Data excerpts
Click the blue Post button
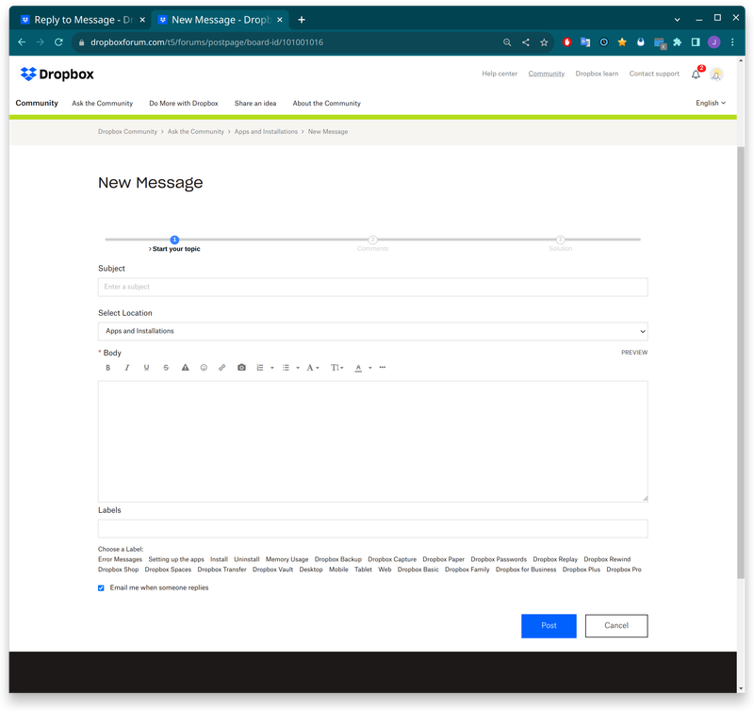Screen dimensions: 754x711 (549, 625)
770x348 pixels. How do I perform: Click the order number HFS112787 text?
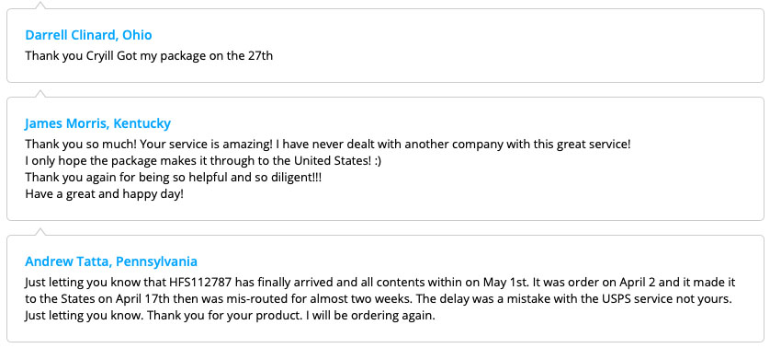click(x=208, y=283)
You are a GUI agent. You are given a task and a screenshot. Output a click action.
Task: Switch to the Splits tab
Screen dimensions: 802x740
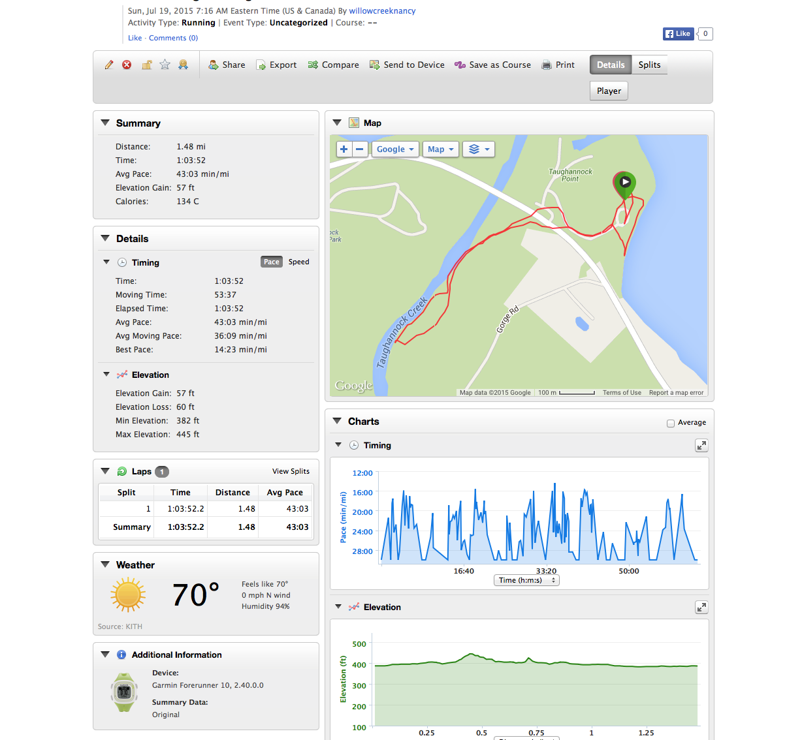coord(649,65)
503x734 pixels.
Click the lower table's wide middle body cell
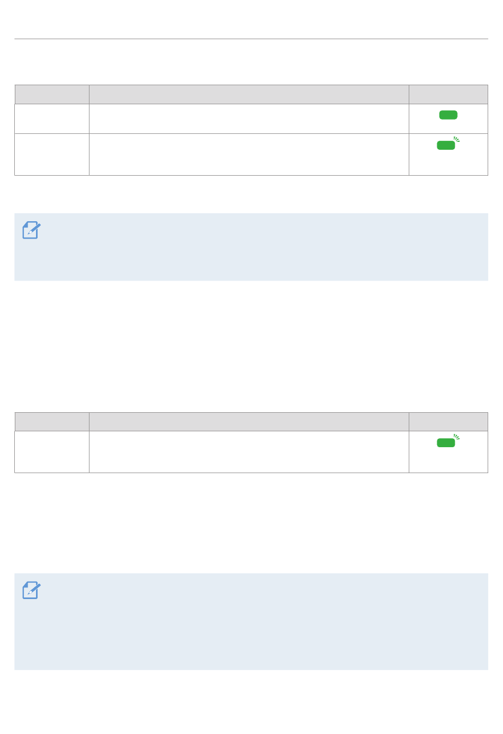249,452
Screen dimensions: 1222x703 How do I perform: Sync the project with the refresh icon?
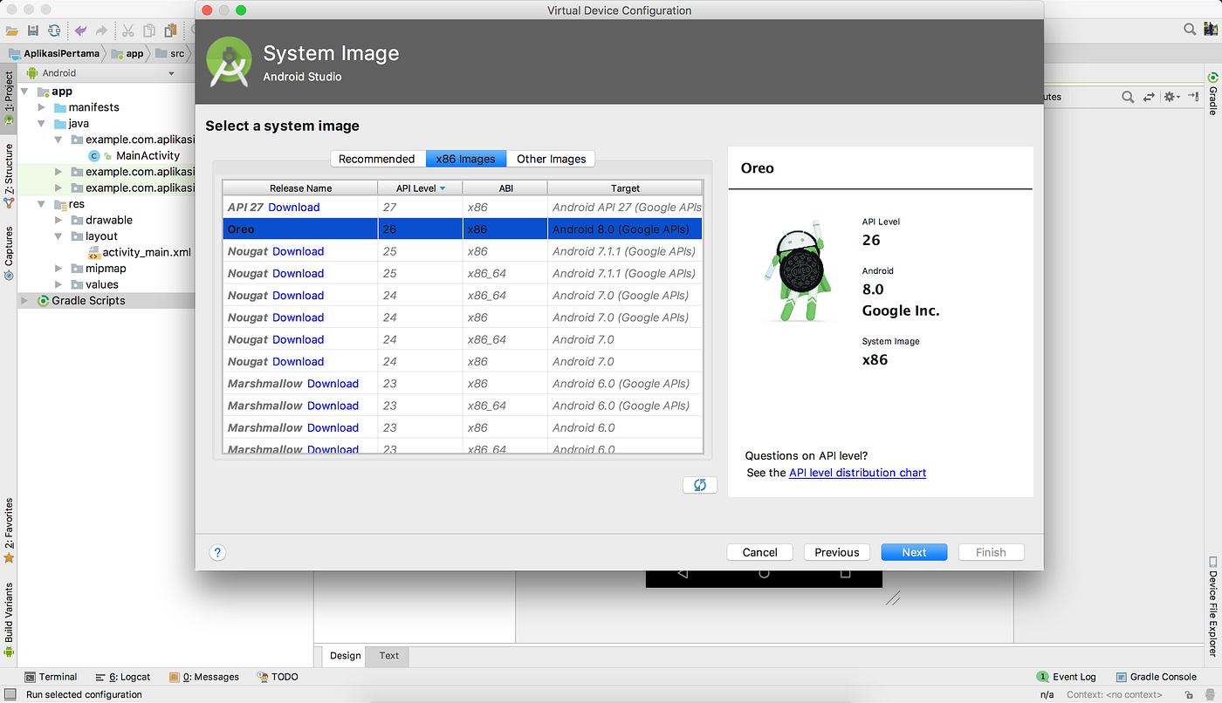pyautogui.click(x=54, y=30)
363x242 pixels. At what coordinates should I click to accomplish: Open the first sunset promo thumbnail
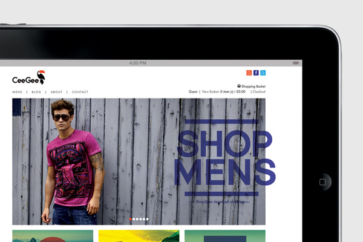[53, 236]
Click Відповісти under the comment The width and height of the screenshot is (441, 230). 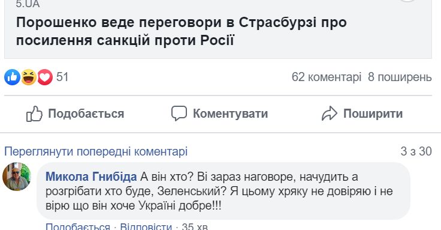(x=146, y=226)
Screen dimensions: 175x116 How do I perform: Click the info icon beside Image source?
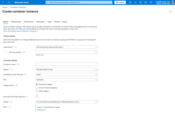pyautogui.click(x=17, y=85)
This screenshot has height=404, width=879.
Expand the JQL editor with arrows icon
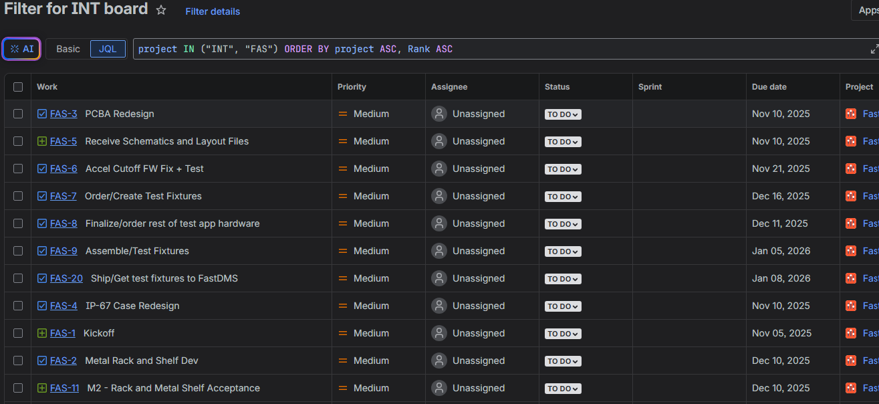pyautogui.click(x=874, y=49)
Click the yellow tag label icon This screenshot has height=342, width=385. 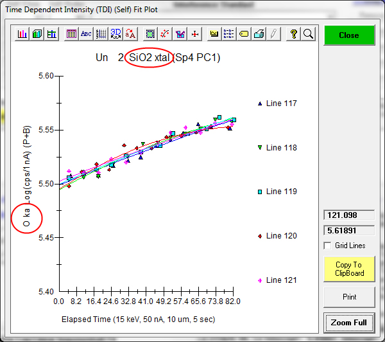pos(244,34)
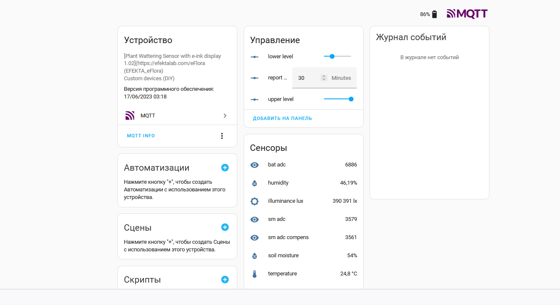
Task: Add a new automation with plus icon
Action: click(x=225, y=168)
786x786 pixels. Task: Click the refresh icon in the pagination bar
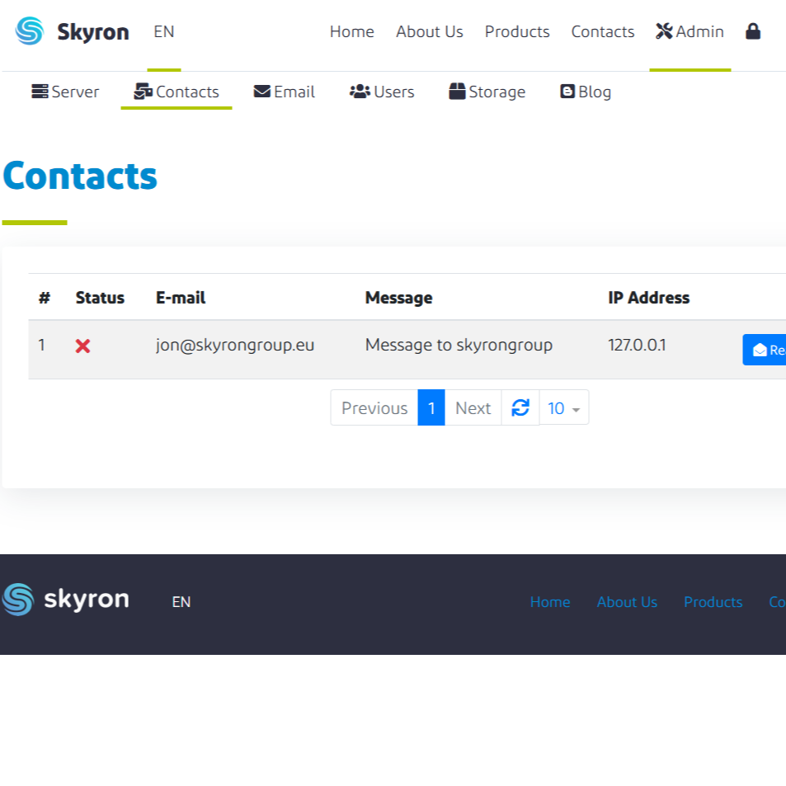[520, 407]
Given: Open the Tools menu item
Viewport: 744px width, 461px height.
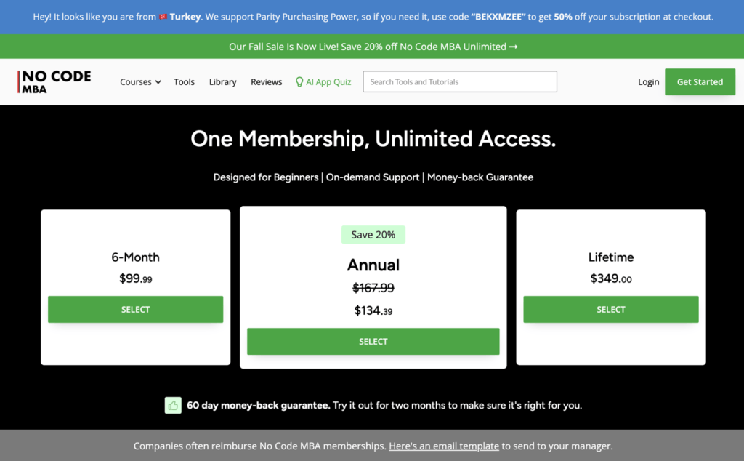Looking at the screenshot, I should click(184, 81).
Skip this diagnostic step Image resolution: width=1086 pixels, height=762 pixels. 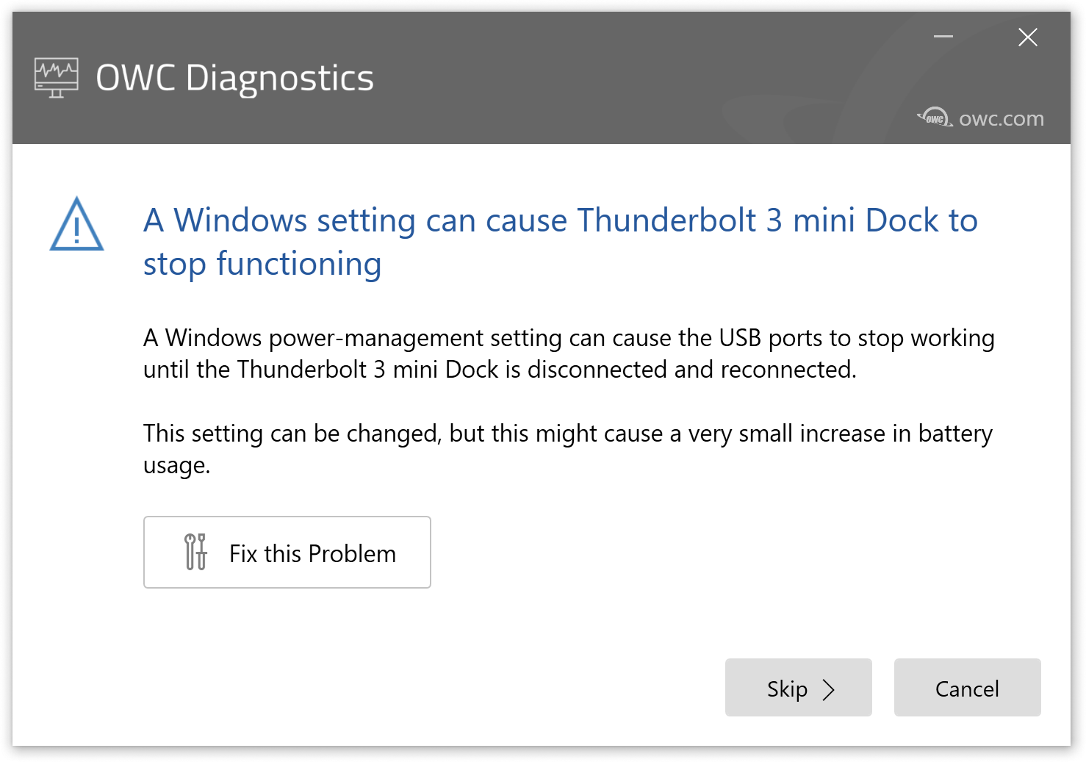(798, 688)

» **EXERCISE DETAILS**:
What are the lines above from the one with "770x348 pixels. How" to the one with "503x734 pixels.", both included? Reproduce them exactly, without pictures.

» **SOLVED PROBLEM**:
770x348 pixels. How do I perform: Click the order number HFS112787 text?
click(x=208, y=283)
You are a GUI agent. You are given a task and a screenshot. Output a click action.
Task: Switch to the Splits tab
Screen dimensions: 802x740
coord(649,65)
503x734 pixels.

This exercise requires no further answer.